Collection entries:

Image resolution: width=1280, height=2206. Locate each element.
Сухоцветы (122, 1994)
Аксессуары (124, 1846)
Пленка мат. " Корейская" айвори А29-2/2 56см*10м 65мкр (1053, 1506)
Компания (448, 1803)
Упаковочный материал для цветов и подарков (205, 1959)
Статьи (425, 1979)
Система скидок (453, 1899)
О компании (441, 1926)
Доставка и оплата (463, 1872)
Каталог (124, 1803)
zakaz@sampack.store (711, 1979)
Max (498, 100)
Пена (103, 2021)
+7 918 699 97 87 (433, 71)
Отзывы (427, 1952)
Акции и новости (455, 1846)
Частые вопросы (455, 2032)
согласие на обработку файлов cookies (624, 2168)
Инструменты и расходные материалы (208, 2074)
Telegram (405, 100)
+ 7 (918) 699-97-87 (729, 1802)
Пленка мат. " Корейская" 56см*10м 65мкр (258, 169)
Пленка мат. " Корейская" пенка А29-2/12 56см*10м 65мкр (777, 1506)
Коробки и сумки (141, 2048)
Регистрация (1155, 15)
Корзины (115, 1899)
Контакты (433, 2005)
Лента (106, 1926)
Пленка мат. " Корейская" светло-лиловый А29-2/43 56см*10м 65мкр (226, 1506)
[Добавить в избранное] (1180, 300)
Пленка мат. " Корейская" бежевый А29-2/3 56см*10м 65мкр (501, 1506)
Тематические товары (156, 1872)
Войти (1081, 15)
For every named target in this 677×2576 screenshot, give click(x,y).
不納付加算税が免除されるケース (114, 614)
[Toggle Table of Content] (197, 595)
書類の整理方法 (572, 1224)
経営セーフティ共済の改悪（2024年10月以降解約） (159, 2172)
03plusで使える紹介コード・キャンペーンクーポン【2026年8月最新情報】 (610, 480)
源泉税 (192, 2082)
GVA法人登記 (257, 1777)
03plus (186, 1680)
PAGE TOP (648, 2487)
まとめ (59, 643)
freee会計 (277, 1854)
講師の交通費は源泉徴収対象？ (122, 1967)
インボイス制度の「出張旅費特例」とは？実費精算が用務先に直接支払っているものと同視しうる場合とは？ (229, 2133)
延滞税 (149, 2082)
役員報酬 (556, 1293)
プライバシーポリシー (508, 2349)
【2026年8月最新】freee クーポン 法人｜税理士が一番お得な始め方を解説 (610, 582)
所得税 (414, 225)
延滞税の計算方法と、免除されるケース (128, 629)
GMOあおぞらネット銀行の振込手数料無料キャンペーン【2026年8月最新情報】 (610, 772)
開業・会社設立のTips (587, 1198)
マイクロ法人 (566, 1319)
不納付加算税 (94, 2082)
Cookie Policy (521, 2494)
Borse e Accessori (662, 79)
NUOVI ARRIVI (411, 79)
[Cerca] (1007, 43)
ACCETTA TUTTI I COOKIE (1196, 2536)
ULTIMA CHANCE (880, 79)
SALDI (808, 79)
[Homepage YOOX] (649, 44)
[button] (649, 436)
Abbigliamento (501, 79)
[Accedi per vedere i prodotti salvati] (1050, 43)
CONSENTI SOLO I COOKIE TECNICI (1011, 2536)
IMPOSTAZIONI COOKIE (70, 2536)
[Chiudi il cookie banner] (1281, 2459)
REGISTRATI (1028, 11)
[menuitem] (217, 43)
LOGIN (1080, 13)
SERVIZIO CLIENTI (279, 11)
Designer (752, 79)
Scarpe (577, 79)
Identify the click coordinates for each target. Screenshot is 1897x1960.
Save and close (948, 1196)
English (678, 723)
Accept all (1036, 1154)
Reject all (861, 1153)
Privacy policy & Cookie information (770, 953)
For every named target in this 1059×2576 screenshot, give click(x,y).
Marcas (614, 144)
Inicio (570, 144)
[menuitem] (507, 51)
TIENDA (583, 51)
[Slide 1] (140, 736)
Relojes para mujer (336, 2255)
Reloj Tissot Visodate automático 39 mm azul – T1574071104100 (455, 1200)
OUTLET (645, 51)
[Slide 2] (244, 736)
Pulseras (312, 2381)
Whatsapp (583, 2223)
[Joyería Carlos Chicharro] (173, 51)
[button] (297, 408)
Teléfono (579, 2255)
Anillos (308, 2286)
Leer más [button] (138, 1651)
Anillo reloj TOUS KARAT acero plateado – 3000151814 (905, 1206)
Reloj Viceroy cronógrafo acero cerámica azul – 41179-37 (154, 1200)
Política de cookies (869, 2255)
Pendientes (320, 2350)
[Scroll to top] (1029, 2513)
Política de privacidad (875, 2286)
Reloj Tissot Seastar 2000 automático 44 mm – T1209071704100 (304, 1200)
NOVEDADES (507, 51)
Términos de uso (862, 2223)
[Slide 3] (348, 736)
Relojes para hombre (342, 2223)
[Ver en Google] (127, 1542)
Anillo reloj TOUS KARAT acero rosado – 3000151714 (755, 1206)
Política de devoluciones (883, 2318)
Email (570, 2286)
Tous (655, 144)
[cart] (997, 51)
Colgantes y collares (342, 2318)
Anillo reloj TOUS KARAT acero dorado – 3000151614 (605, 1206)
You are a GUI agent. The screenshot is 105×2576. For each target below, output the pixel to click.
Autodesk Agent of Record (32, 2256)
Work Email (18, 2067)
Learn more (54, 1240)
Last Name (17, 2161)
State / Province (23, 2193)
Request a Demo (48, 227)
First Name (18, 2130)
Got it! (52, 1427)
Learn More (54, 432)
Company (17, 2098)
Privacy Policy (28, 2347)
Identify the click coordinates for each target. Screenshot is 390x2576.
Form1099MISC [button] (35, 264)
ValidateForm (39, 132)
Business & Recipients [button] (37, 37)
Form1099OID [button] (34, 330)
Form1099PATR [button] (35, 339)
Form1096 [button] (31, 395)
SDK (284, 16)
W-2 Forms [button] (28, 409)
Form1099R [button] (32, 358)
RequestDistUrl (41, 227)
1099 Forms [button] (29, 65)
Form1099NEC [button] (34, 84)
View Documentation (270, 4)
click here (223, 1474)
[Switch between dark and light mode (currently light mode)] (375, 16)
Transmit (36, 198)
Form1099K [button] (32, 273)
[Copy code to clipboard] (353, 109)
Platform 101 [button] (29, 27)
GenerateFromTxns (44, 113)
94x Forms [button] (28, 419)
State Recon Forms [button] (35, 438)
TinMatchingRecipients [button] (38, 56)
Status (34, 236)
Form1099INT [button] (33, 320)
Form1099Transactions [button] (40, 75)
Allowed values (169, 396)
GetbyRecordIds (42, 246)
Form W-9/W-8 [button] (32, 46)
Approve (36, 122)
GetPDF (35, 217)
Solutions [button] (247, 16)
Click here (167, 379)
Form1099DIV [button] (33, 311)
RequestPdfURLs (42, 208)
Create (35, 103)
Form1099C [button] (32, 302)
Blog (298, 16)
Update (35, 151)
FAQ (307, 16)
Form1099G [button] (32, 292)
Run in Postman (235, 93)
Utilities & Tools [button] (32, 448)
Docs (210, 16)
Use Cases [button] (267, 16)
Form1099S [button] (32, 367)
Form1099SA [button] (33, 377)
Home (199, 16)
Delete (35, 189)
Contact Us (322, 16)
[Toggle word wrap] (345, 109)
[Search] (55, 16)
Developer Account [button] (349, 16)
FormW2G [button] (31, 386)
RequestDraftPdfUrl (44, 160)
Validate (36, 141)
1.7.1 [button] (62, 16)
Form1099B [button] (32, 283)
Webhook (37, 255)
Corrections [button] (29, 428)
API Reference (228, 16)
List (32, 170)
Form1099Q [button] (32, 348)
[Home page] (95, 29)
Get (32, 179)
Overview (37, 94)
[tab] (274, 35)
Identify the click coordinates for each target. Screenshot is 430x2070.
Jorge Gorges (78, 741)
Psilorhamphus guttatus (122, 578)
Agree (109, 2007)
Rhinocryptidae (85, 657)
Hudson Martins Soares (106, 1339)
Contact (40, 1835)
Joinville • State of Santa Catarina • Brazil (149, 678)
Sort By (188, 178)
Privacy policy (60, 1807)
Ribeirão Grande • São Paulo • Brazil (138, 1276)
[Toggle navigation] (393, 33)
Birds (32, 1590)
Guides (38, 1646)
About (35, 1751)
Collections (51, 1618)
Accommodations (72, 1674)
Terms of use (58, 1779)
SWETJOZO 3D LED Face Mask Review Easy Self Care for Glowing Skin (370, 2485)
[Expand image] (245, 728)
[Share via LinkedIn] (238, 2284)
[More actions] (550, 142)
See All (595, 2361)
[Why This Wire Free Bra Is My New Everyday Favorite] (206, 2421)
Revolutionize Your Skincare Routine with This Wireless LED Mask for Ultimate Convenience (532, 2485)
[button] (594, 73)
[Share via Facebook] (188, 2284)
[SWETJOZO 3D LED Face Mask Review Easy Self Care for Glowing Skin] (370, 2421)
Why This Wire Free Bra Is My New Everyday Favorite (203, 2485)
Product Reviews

EXERCISE AIM:
The required output is every line above from the one with "Screenshot is 430x2070." down to the one with "Joinville • State", restated word for word, ends included.

RESPONSE:
Identify the click coordinates for each target. Screenshot is 430x2070.
Jorge Gorges (78, 741)
Psilorhamphus guttatus (122, 578)
Agree (109, 2007)
Rhinocryptidae (85, 657)
Hudson Martins Soares (106, 1339)
Contact (40, 1835)
Joinville • State of Santa Catarina • Brazil (149, 678)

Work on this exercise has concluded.